YOUR INSTRUCTIONS: Which lines of the records below contain the word "status"? Copy each of them out.

DATA SUPPLIED:
=====
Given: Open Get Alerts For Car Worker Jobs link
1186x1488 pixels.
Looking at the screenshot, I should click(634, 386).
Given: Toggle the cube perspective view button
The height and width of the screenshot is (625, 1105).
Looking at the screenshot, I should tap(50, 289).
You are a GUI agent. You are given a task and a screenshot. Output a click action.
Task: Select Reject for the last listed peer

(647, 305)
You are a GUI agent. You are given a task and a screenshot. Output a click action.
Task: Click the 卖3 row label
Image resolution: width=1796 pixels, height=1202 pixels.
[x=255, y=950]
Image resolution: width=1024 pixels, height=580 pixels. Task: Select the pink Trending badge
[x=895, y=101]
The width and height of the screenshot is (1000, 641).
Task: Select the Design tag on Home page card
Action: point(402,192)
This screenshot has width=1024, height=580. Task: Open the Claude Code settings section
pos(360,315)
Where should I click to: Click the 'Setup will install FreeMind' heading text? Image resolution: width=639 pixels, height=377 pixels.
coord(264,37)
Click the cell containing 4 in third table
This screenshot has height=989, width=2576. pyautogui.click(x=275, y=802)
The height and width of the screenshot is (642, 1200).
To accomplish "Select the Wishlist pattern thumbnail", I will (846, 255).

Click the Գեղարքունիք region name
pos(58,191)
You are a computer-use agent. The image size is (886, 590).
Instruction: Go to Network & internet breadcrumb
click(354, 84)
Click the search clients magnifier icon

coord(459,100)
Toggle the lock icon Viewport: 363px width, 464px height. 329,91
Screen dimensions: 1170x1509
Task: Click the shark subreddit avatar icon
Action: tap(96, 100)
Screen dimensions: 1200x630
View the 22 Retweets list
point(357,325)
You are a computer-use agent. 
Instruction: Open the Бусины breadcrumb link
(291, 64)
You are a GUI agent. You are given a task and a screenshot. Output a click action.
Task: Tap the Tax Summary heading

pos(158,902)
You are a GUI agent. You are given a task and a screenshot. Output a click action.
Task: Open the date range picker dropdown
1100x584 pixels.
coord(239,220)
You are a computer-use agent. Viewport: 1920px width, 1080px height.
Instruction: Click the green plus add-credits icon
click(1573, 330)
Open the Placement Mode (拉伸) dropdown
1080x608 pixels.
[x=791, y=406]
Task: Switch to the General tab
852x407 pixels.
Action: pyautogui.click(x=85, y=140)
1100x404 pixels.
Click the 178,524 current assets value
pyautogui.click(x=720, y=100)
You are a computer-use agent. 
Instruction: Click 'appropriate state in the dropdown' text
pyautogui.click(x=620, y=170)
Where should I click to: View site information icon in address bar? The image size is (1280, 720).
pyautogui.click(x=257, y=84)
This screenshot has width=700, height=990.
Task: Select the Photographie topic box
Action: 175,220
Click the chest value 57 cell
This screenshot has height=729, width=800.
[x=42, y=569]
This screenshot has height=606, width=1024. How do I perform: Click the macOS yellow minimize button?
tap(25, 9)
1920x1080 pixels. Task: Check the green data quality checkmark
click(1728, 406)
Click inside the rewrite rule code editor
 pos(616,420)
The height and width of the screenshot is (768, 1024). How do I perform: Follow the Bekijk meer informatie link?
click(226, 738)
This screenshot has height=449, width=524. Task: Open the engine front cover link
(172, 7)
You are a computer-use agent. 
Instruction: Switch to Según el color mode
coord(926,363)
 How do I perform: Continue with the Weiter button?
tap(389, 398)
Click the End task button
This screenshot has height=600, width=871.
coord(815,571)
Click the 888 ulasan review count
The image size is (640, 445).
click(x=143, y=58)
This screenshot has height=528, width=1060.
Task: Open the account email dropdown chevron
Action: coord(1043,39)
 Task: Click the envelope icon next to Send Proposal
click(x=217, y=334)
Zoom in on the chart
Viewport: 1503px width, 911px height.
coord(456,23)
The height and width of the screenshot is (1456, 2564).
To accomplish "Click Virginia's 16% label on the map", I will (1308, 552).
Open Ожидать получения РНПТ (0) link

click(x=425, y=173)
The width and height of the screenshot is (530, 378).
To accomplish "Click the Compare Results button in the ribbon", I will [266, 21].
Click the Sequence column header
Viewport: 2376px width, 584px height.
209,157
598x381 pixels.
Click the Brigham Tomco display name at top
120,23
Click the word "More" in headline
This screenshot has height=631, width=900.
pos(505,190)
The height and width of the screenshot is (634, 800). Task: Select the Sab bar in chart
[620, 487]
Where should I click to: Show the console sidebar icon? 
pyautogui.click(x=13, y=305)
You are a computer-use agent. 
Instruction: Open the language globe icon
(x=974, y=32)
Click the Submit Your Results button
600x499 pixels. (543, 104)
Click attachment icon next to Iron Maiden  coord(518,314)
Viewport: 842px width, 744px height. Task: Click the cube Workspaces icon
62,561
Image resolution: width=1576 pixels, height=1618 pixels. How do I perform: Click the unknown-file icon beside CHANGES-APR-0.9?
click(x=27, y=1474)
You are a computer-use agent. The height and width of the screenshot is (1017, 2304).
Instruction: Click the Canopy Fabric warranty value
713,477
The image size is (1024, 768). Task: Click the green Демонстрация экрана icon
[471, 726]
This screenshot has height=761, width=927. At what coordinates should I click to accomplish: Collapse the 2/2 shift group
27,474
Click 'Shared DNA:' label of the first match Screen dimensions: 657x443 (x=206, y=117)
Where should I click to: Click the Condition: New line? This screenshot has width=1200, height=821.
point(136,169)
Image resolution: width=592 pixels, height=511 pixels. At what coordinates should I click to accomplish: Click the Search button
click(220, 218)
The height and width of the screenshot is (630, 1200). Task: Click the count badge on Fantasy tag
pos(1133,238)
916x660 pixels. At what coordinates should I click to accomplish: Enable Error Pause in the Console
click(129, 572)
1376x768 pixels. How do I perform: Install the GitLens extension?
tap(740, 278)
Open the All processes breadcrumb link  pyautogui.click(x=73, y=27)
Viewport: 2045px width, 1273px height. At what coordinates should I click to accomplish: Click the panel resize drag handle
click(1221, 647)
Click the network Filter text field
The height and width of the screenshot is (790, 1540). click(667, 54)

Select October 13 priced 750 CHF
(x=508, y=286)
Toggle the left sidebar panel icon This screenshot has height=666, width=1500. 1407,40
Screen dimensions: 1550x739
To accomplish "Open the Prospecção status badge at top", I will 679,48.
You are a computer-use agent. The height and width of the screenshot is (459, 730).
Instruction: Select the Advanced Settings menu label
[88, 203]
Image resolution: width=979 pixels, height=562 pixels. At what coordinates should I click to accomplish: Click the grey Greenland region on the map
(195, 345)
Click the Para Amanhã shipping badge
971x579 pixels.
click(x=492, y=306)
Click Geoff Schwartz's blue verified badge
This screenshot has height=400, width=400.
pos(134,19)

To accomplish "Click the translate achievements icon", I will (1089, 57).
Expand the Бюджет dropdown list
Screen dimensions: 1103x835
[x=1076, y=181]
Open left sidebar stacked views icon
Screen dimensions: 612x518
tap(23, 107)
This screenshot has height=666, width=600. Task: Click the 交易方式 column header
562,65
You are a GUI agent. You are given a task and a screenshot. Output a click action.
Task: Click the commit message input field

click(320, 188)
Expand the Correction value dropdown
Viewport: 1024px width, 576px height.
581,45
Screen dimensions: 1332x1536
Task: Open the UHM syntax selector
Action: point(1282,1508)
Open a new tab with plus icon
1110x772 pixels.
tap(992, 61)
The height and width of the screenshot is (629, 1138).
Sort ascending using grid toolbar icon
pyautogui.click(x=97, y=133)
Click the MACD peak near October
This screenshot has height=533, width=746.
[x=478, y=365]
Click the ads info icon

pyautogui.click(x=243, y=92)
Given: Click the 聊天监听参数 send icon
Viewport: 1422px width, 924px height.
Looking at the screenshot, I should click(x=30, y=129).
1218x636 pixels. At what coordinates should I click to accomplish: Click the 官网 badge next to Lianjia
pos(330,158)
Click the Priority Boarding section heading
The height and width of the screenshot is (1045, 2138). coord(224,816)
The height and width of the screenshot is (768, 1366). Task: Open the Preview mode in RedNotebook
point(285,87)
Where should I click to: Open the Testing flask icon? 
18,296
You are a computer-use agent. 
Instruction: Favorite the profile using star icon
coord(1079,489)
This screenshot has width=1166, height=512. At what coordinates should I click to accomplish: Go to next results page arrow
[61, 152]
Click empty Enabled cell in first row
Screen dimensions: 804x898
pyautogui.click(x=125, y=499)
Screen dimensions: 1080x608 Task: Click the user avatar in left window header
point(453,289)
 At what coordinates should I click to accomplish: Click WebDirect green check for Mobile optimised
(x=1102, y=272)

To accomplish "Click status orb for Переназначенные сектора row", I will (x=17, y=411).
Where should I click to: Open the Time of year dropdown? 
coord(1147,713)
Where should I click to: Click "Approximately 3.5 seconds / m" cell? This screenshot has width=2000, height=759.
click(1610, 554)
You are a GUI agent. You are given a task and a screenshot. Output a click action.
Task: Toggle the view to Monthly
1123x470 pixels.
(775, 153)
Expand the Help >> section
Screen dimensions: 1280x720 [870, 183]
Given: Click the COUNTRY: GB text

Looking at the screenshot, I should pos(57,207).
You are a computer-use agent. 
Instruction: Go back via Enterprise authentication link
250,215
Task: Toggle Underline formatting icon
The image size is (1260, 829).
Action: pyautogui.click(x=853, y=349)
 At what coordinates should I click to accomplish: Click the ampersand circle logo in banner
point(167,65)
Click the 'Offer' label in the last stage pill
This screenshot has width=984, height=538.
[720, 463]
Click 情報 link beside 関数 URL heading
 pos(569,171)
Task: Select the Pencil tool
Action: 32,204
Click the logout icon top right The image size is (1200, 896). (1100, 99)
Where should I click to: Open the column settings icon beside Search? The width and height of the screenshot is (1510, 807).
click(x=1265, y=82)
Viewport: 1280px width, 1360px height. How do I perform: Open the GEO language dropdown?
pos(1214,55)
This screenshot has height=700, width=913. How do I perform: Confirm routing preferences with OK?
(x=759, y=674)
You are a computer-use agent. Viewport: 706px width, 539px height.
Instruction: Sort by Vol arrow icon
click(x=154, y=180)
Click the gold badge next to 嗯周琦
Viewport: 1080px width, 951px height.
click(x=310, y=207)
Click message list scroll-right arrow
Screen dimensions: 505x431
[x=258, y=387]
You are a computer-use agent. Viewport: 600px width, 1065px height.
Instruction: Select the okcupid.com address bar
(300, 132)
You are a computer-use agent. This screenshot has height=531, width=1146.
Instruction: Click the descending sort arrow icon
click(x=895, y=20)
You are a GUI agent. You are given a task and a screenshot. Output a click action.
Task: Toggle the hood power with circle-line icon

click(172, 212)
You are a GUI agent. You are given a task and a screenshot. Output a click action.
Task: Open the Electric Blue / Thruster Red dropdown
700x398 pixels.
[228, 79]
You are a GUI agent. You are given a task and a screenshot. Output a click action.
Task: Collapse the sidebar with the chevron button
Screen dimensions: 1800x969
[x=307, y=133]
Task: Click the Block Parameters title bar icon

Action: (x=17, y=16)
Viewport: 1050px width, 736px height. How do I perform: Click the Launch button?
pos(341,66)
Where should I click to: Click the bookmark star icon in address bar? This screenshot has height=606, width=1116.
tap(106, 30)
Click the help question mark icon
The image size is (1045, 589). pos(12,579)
=====
SOLUTION TO THE PROBLEM:
To accomplish "Open the Prospecção status badge at top", I will 679,48.
To accomplish "Click status orb for Переназначенные сектора row", I will (x=17, y=411).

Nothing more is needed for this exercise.